■ **Task set**:
A – Check three statements against the Before the Dawn text and answer yes or no for each, quoting the deciding words. (i) Tickets for the shows sold out in fifteen minutes. (ii) Bush felt relaxed from the first show onward. (iii) The only detail leaked from rehearsals about the setlist was that Bush would perform A Sky of Honey.
B – Write the next paragraph of the Before the Dawn text, picking up after its final sentence.

The fact that she performed in Hammersmith and did not need to travel meant there was more energy for the performance. Not having to move around. She liked 1979’s The Tour of Life, though it was exhausting. So much travel and energy need to keep the show moving. Now, near her home, she could enjoy herself a bit more by not having to worry about logistics and transportation. Though, ‘enjoy’ might not be the right word when it came to Before the Dawn. Bush revealed to Matt Everitt in a 2016 interview – when discussing the live album of Before the Dawn -, how she was terrified each time going on. It was not really until the end of the final show (1st October, 2014) when she could relax. One of the downsides about staying in London was that so many fans could not attend. Being based around the world, the cost and commitment of coming to see her perform was too high. Even though a lot of international fans attended, many couldn’t make that sacrifice. Also, as tickets sold out in fifteen minutes, it meant that those not fast enough missed out. So many people (me included) regretting the fact that there were no tickets left! Prior to that first night on 26th August, 2014, there was speculation what Before the Dawn would consist of. Most people interested in the potential setlist. As it was called Before the Dawn, many figured that Aerial’s A Sky of Honey could feature.
That is a song cycle about an entire summer’s day. She did perform the sublime and epic A Sky of Honey and Hounds of Love’s The Ninth Wave. I remember press trying to uncover what might be included. In The Guardian’s review of the opening night of Before the Dawn, they discussed the fact that not a lot was leaked or known before that first night:
“There have been a lot of improbable returns to the stage by mythic artists over the last few years, from Led Zeppelin to Leonard Cohen, but at least the crowd who bought tickets to see them knew roughly what songs to expect. Tonight, almost uniquely in rock history, the vast majority of the audience has virtually no idea what's going to happen before it does.
The solitary information that has leaked out from rehearsals is that Bush will perform The Ninth Wave, her 1985 song cycle about a woman drowning at sea – which indeed she does, replete with staging of a complexity that hasn't been seen during a rock gig since Pink Floyd's heyday – and that she isn't terribly keen on people filming the show on their phones.
The rest is pure speculation, of varying degrees of madness. A rumour suggests that puppets will be involved, hence the aforementioned mannequin, manipulated by a man in black and regularly hugged by Bush during her performance of another song cycle, A Sky of Honey, from 2005's Aerial.
The satirical website the Daily Mash claimed that, at the gig's conclusion, Bush would "lead the audience out of the venue, along the fairy-tale Hammersmith Flyover and finally to a mountain where they would be sealed inside, listening to Hounds of Love for all eternity”.

■ **Supplied data**:
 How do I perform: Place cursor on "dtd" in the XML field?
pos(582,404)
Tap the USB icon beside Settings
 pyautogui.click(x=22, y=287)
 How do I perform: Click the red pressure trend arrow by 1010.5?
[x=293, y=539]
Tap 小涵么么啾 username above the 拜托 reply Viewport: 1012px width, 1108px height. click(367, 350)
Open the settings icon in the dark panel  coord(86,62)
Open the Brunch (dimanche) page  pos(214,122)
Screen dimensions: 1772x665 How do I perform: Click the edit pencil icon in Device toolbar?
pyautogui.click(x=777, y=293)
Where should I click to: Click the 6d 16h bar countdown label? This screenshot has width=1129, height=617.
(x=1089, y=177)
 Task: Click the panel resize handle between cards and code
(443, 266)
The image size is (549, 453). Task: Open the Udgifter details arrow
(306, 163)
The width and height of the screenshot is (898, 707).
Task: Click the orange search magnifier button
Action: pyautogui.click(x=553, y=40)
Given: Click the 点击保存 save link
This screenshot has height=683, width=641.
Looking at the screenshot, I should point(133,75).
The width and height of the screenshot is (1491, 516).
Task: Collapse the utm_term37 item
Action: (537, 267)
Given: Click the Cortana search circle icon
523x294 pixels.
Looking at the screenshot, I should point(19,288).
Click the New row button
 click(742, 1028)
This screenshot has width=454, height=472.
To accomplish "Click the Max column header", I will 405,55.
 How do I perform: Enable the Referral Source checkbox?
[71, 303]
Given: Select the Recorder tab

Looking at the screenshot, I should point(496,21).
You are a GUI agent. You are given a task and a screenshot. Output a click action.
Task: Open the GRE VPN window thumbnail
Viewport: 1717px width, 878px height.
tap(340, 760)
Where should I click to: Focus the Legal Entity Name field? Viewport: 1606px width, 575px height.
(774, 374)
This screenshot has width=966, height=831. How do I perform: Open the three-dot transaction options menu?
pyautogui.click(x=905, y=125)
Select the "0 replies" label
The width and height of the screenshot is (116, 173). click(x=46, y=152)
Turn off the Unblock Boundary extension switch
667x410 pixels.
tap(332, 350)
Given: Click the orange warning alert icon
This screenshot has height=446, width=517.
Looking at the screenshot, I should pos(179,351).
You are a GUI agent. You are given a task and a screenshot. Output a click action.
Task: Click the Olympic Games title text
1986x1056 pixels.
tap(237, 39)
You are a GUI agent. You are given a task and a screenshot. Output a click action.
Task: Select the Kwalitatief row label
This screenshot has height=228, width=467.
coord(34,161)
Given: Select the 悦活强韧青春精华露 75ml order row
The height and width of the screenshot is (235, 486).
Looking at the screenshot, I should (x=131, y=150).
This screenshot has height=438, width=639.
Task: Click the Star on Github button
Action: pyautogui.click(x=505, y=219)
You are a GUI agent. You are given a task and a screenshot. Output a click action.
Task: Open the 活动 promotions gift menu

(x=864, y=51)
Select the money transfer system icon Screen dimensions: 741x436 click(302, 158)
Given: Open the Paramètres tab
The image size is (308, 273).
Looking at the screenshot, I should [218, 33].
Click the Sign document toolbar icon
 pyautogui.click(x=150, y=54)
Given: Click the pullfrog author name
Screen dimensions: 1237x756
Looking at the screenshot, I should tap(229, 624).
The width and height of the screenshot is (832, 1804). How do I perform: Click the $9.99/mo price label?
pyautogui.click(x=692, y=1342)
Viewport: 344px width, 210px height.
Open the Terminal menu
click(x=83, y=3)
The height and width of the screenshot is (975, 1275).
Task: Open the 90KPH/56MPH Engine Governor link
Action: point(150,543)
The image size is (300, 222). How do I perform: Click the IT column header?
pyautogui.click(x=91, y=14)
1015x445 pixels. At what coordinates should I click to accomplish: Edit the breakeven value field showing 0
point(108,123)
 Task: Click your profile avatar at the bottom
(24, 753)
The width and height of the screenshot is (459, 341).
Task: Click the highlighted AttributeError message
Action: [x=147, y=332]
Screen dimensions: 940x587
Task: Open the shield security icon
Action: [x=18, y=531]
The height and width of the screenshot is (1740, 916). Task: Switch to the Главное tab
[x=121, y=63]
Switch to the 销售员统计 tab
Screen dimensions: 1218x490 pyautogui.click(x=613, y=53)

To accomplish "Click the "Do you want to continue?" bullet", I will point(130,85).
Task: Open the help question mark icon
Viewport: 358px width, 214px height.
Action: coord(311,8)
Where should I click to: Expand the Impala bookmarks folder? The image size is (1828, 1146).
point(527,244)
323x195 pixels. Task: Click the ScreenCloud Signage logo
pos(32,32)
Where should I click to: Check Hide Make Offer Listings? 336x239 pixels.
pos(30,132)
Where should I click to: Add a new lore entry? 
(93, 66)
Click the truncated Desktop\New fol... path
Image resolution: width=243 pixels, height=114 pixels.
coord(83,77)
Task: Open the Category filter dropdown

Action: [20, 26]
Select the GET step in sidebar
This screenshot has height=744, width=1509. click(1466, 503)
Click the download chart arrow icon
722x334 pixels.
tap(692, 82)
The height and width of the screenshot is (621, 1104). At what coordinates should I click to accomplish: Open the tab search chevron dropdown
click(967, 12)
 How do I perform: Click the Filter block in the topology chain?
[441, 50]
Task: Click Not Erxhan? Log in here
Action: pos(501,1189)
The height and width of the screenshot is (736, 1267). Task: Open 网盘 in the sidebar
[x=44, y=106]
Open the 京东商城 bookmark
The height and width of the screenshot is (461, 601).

■ **Replies**:
A –
(i) Yes: "as tickets sold out in fifteen minutes"
(ii) No: "It was not really until the end of the final show (1st October, 2014) when she could relax."
(iii) No: "The solitary information that has leaked out from rehearsals is that Bush will perform The Ninth Wave"

B –
I shall get to the atmosphere that must have been building in Hammersmith on 26th August, 2014. I love how Peter Gabriel almost gave the game away! As Graeme Thomson notes in his book, Under the Ivy: The Life and Music of Kate Bush, in 2000, Gabriel revealed to the world that Kate Bush had a new son. That was not public information. It soon was! I can imagine that his old friend gave him a call and perhaps gave him a stern warning! So trustful and forgiving, Kate Bush must have made it known to Peter Gabriel that she was working on Before the Dawn. Gabriel spoke to Graeme Thomson on 26th February, 2014 and said how the and Bush did not really talk that much. Some cards exchanged and the odd bit. Intriguingly, he did say that her period of quiet might be interrupted soon as she has been working on something. Knowing what that meant (I assume), he almost gave everything a month before Kate Bush announced Before the Dawn! Few expected something new. Going back to my earlier thread, in fact, it was a Kate Bush re-recording of Running Up That Hill (A Deal with God) that featured at the London Olympics in 2012. I guess it is technically a remix as the vocal was new but there was an edit and rejig of the song. A blend of the new and existing. In any case, in March 2013, Bush asked her young son Bertie whether she should go back on the stage. He encouraged her. Kate Bush was keen to connect with an audience after recording and being away from the stage for so long. Among her collaborators and choice of people, she invited Adrian Noble (former creative director of the Royal Shakespeare Company) to co-direct. Author David Mitchell was asked to help write dialogue that would sew together The Ninth Wave. The two hit it off right away.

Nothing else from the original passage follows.